I first came across this because I’m a big fan of William Joyce’s artwork, which is sort of steam-punk fantasy meets Georges Seurat (there are regrettably few illustrations in this book). Turns out the guy is super prolific, but your 5-year-old kid already knew that. Joyce wrote a book about dinosaurs that is a must for every dentist’s waiting room.
The Guardians Book One: Nicholas St. North and the Battle of the Nightmare King (2011) is a page-turner, but only because the font is huge and is double spaced. The first book of this fantasy series has the difficult work of universe-building, a task which it doesn’t always handle well. Chapter 7, for example, is titled “is not really a chapter at all – just a piece of the greater puzzle.” Those puzzle pieces involve a Spectral Boy, the man in the moon, a wizard (who is super Gandalf-y), a nightmare king, a yeti army, a genie, not to mention all the villages and little magical trinkets and so on and so on. It’s a fantasy world, we get that, but do we have to get the entire history all up front?
Look. All I’m saying is that there’s no mention of the horcruxes in the Philosopher’s Stone.
Of course the best part of this book is that Nicholas St. North is not a jolly old fellow, but a crazy Cossack Bandit King who kills a bear with throwing knives and sabers.
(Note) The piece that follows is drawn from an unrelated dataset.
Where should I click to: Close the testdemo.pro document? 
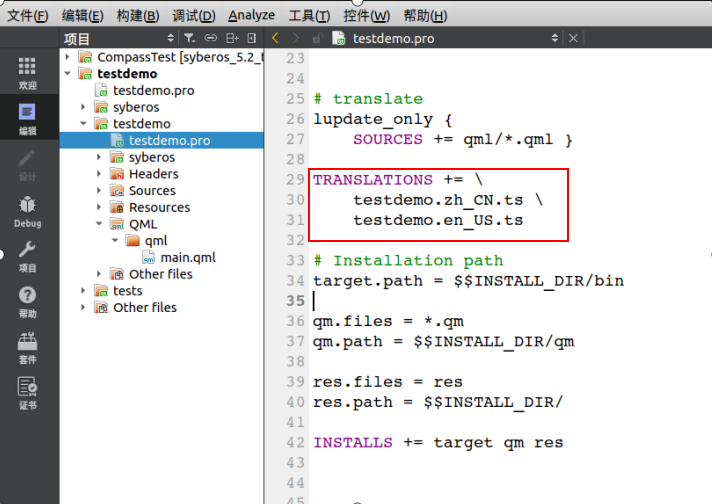click(573, 38)
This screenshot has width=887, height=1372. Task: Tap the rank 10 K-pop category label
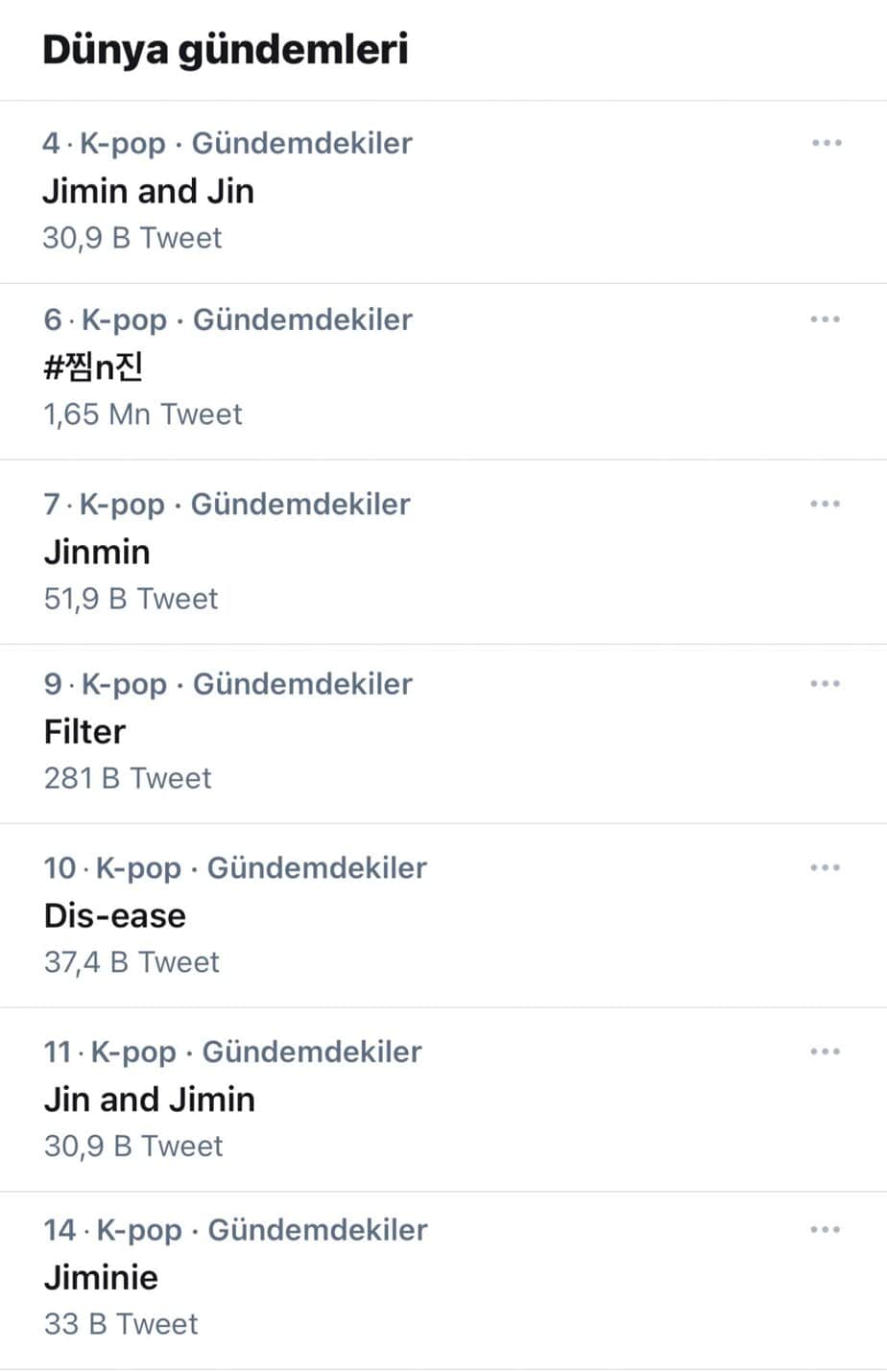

After 150 pages of setup, North battles a giant demon robot. I’ll sit through just about any sort of stupidity for 150 pages if the payoff is Santa Claus v. Mechagodzilla.
Before this book came out, Joyce had already won an Oscar for a short animated film, and the copyright page of Nicholas St. North lets us all know that Dreamworks Animation owns the rights to the character named “Pitch.” That should tell you where this series is headed: big screens and toy aisles nationwide. It’s also indicative of the most frustrating part of this book. It reads like an afterthought to a screenplay (ever read a book based on a movie?).
In the end, these books are regrettably and entirely skippable. But go see the movie (November 21st this year). It’ll be good.
I give it two celebrity voice-overs.